By this summer, it will have added a further six markets where it runs the local network: Australia, Germany, the Netherlands, New Zealand, South Africa and the UK.
However it will also have roaming agreements in place with competitors in another seven markets. These are Austria, Belgium, France, Japan, Singapore, South Korea and Switzerland.
Vodafone said 4G roaming in the 18 countries will cost no more than the tariffs for existing 3G roaming services.
Meanwhile the operator also announced it now has 500,000 4G customers in the UK, six months after the launch in August 2013.
Last week the operator said in Q3 results it had over 370,000 4G subs (end-December 2013 figure).
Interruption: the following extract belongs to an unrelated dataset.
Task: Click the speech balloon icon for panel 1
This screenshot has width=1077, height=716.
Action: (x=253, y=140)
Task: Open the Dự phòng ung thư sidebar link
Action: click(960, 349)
It lags rival EE which has taken an early lead in the LTE market and announced last month that it had attracted 2 million subscribers since its launch in November 2012.
EE said the rate at which it signs up 4G subscribers sped up recently, consolidating its lead.
Vodafone’s strategy has been centred on the supposed strength of its 4G content, primarily bundled subscriptions to Spotify and Sky Sports packages, but it has not matched its fast-growing rival.
EE has pushed more aggressively on coverage rather than content, emphasising its geographic reach around the UK.
In an attempt to burnish its own credentials, Vodafone said its service is now available to 36 per cent of the country’s population. Its LTE network is rolling out in 208 cities, towns and districts across the UK.